A Amazônia vem passando por mudanças para lidar com o avanço das alterações climáticas. Um estudo conduzido por pesquisadores brasileiros e britânicos indica que partes da floresta já apresentam sinais de adaptação a secas mais frequentes e intensas, especialmente nas áreas sul e leste do bioma.
A pesquisa foi elaborada com base em quase quatro décadas de imagens de satélite e levantamentos em campo. Os dados mostram alterações no funcionamento da vegetação, o que pode indicar uma resposta da floresta ao aumento dos períodos de estiagem.
Entre os efeitos observados está a mudança nas características das árvores. Espécies mais adaptadas à falta de água tendem a ganhar espaço, mas esse processo pode trazer consequências ambientais relevantes.
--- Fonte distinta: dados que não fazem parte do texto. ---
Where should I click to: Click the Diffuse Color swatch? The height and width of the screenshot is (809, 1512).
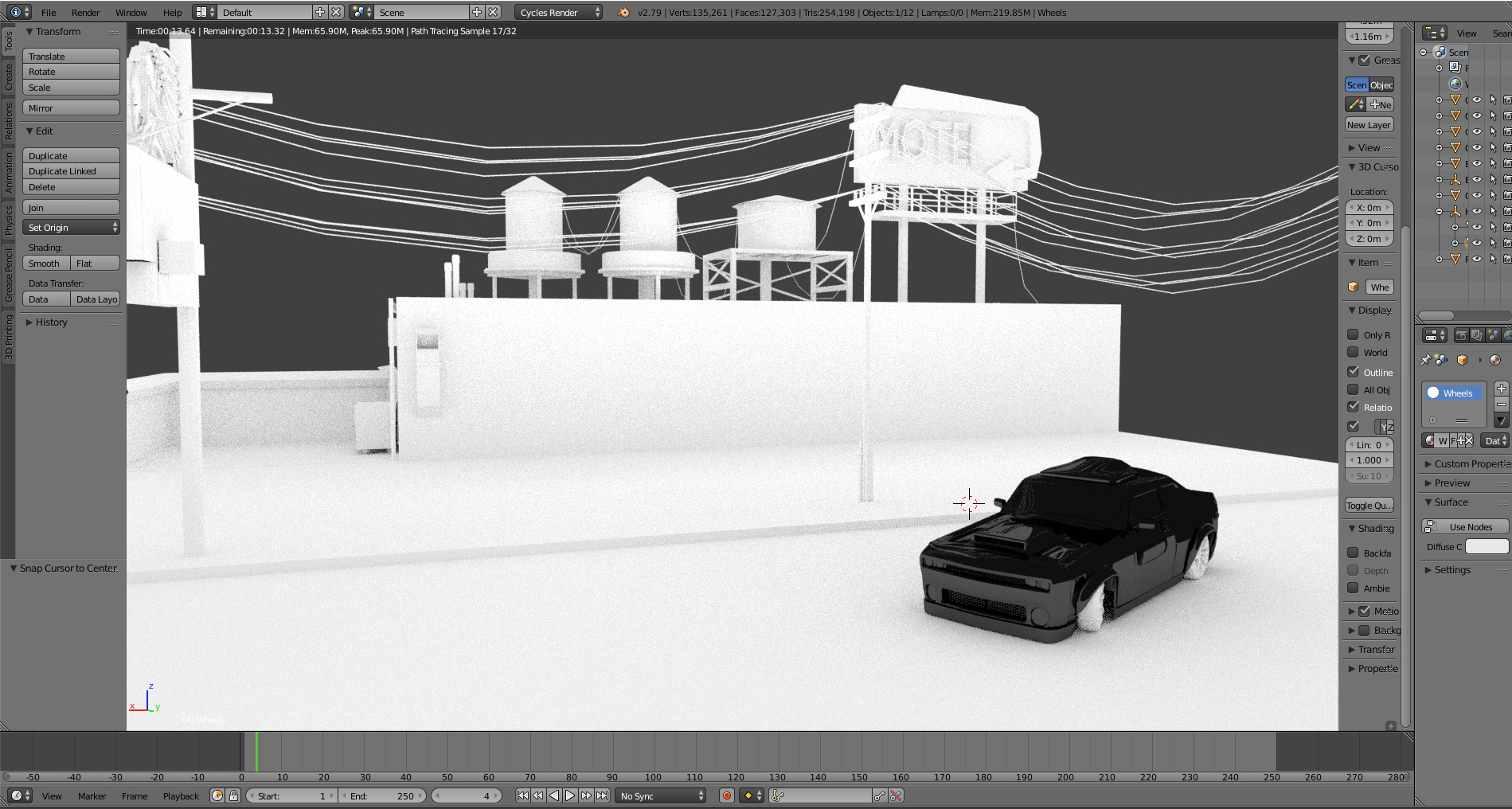(x=1487, y=546)
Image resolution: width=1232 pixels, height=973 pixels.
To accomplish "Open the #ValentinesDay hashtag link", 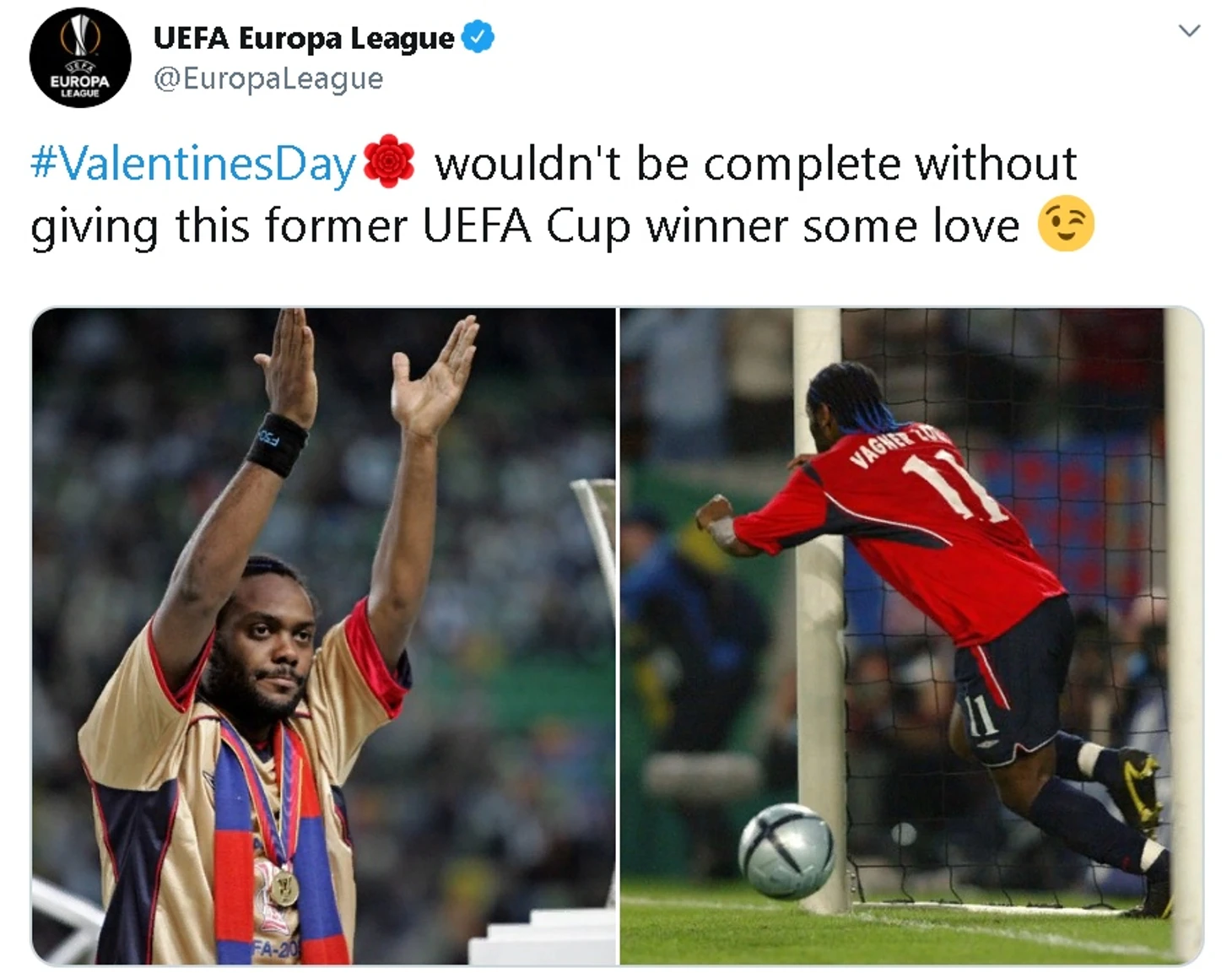I will tap(193, 164).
Árvores com maior resistência à seca costumam crescer mais devagar e capturar menos dióxido de carbono da atmosfera, o que reduz a capacidade da Amazônia de contribuir para o equilíbrio climático.
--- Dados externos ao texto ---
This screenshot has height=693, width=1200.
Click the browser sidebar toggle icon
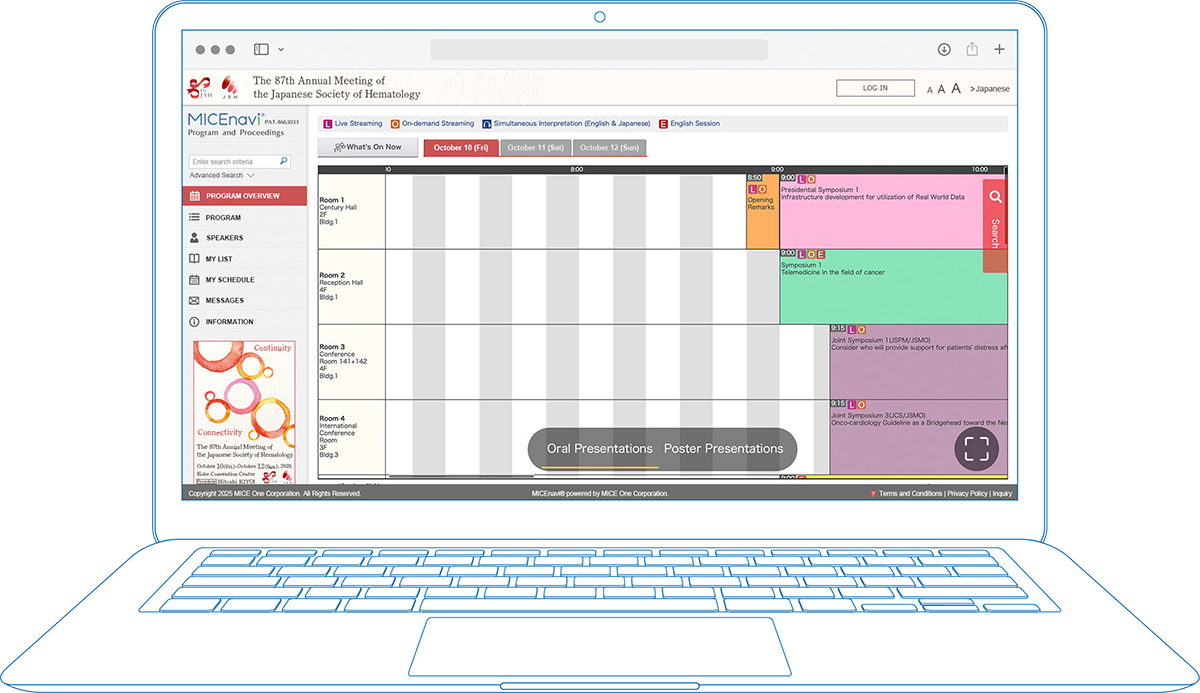[261, 49]
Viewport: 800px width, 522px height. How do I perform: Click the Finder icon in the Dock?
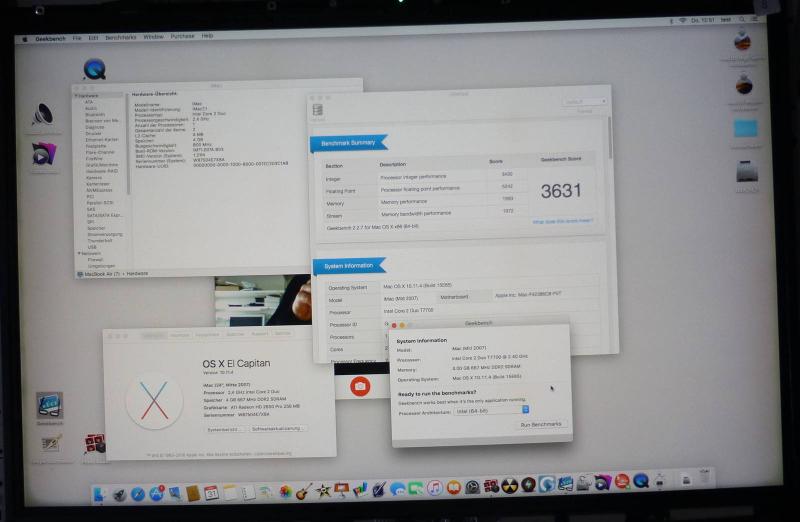point(100,493)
Os pesquisadores também apontam que a expansão das secas pode aumentar o risco de incêndios florestais e afetar a biodiversidade e o regime de chuvas em diferentes regiões do país. Para evitar a aceleração dessas mudanças, o controle do desmatamento e a redução das emissões de gases de efeito estufa seguem como medidas consideradas essenciais.